• Exercise requirements
Copy out, word for word, the lines of the items from the line containing "Given: Open table settings in right sidebar" through the end of the items, both included. Leave the pictures out of your answer.

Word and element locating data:
%%
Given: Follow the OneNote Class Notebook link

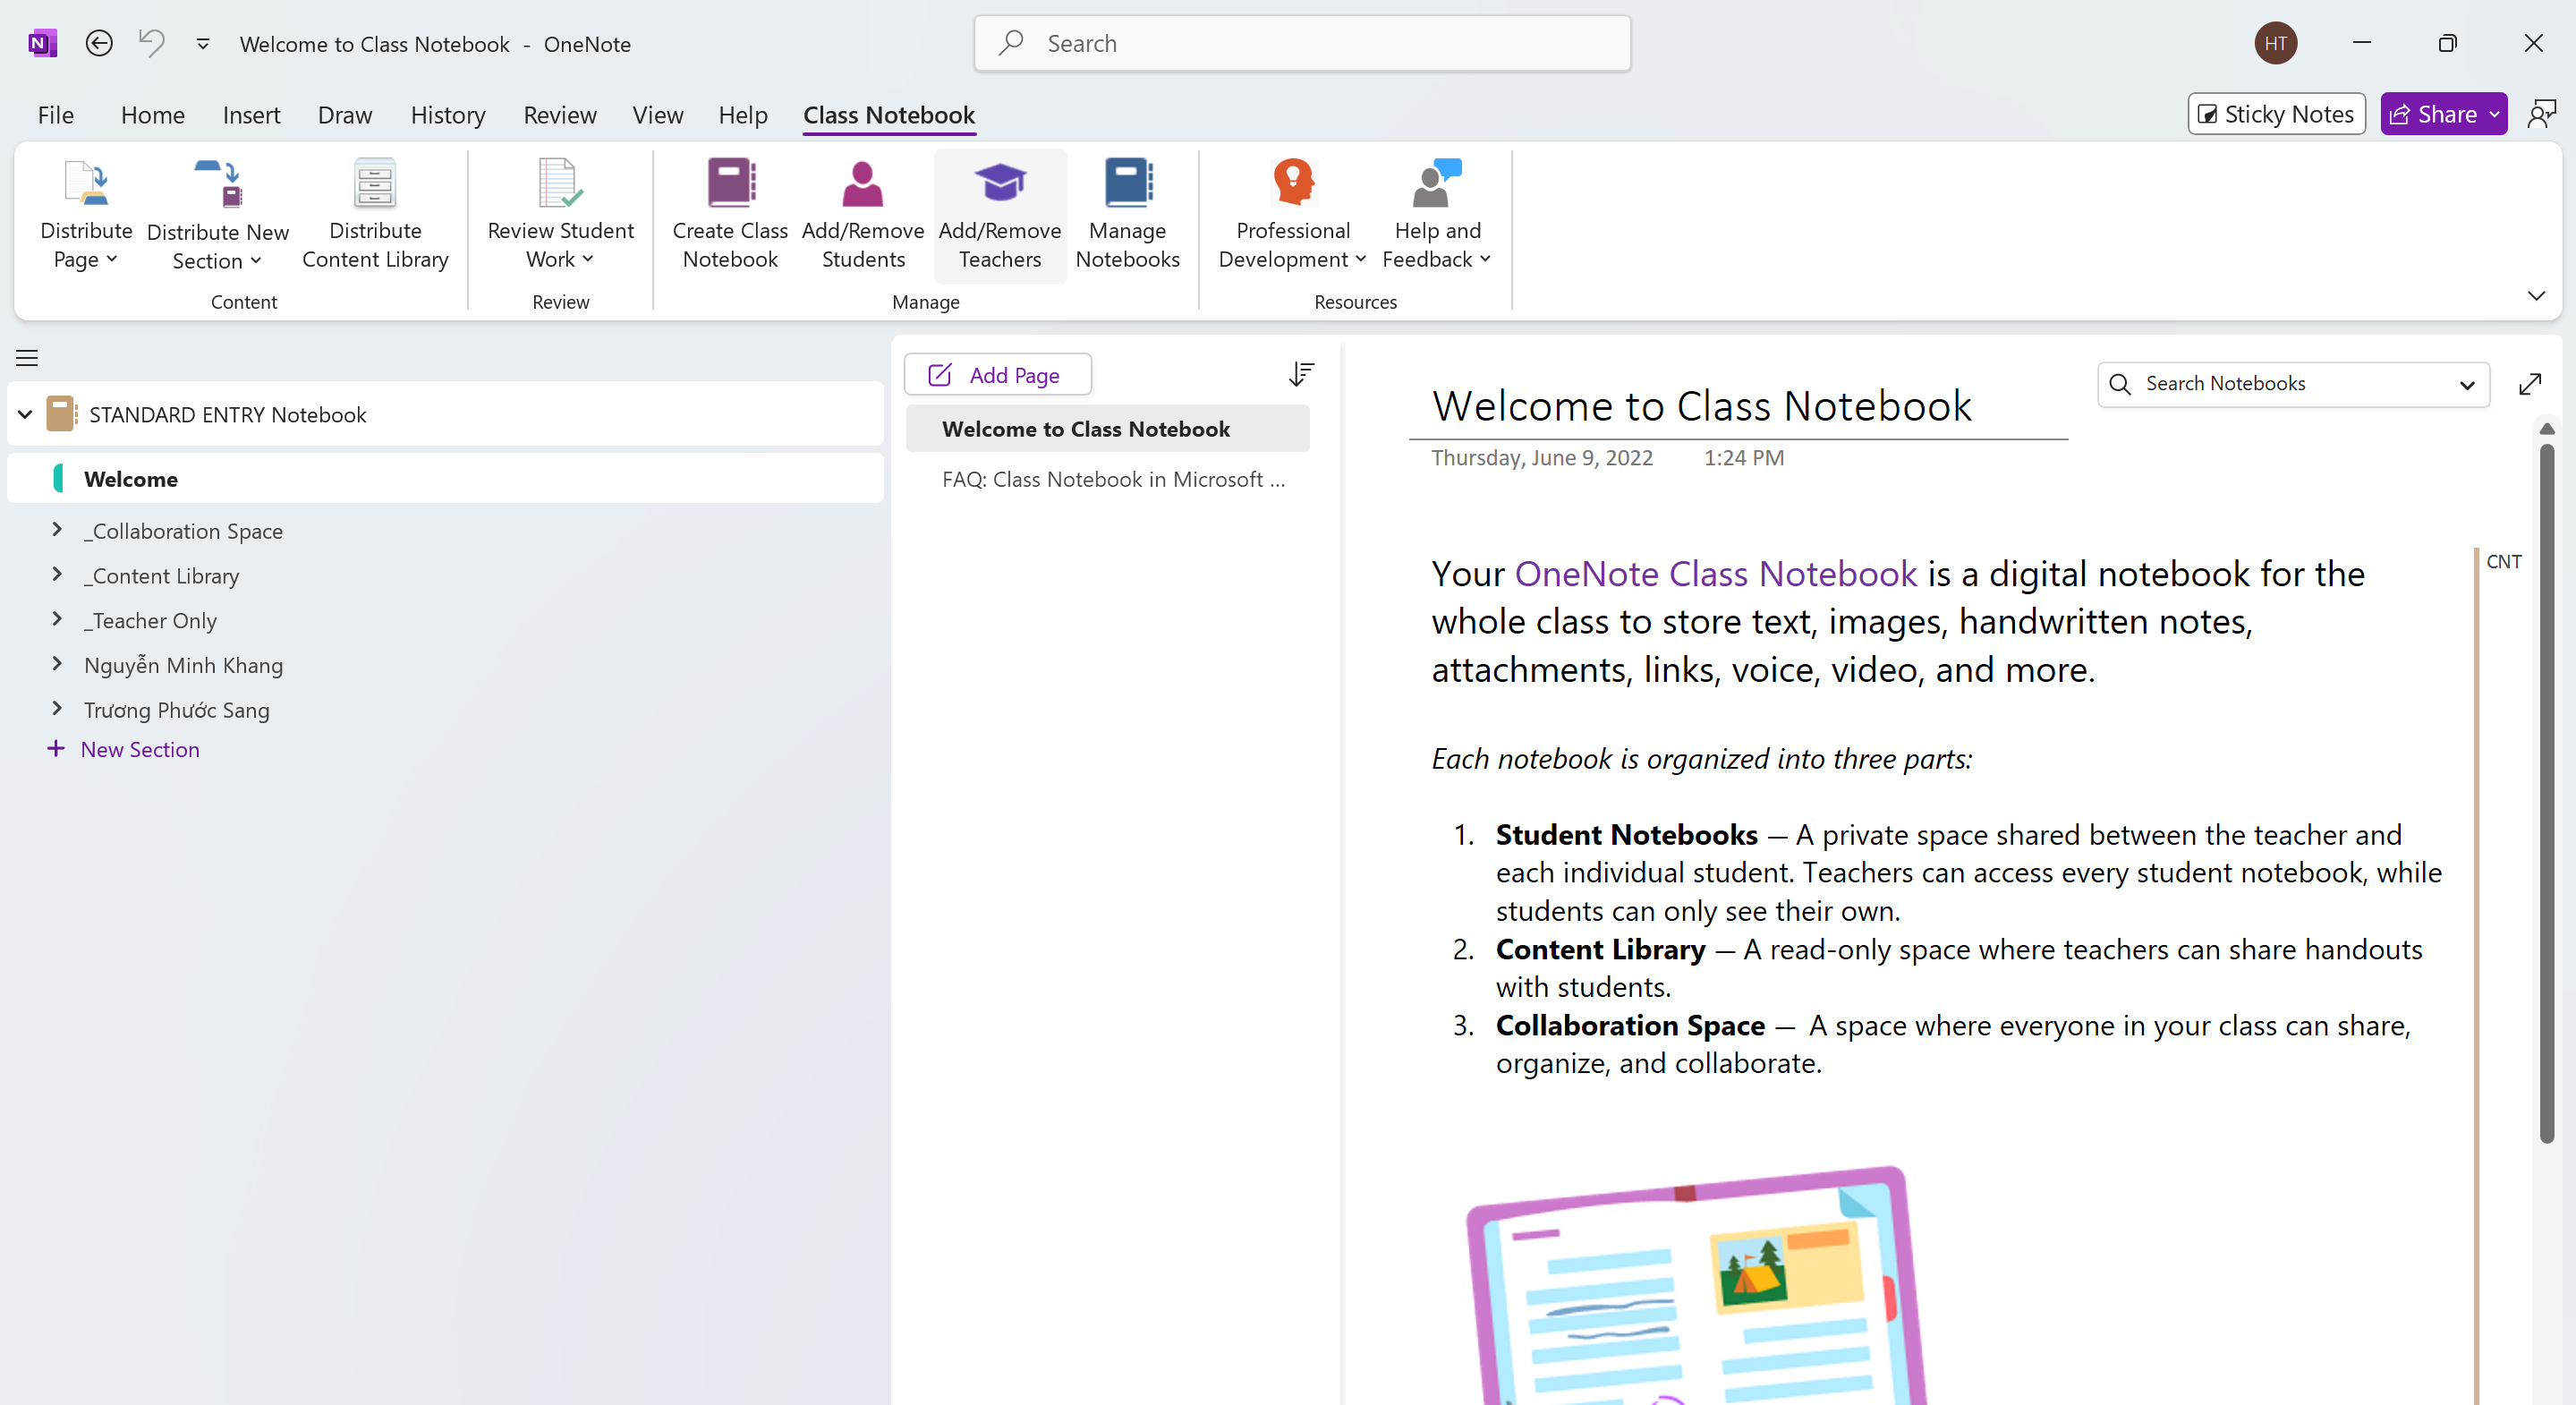Looking at the screenshot, I should (1715, 574).
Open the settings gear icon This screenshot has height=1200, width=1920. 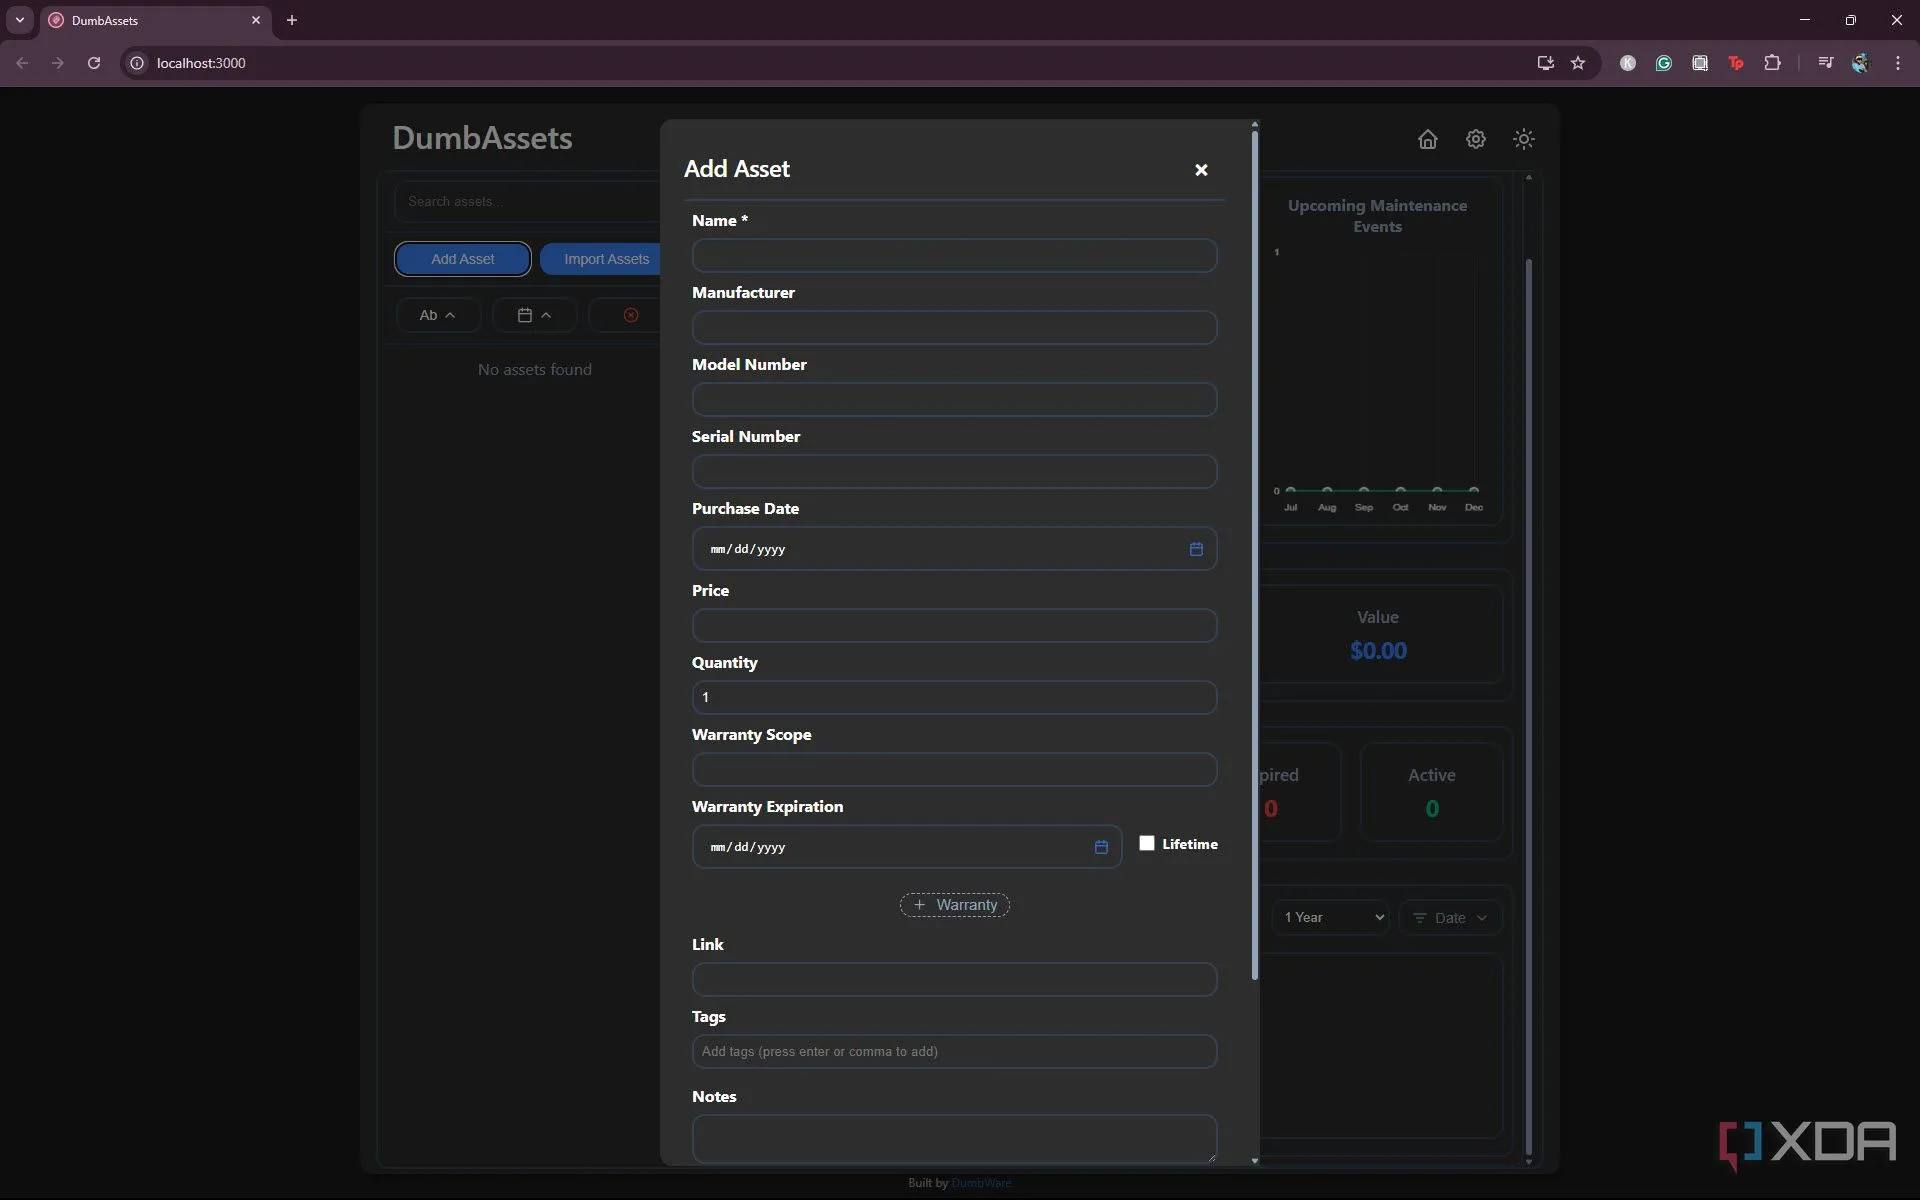click(x=1475, y=139)
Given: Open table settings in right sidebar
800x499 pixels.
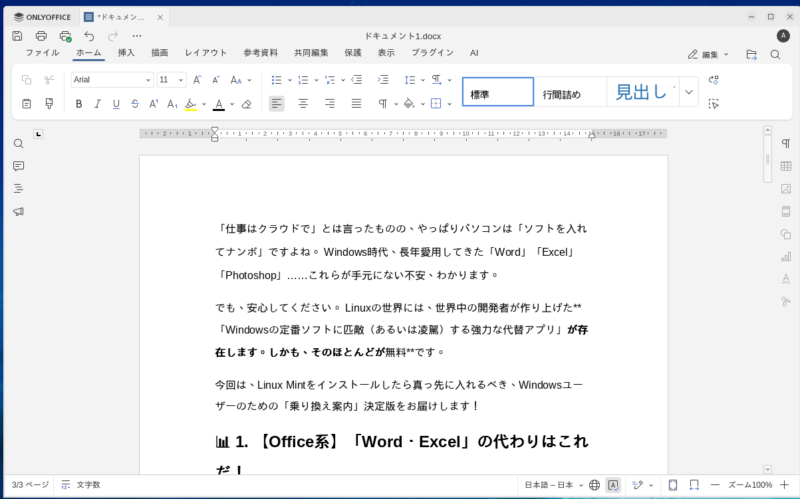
%%
• Worked answer
Given: Open table settings in right sidebar
800x499 pixels.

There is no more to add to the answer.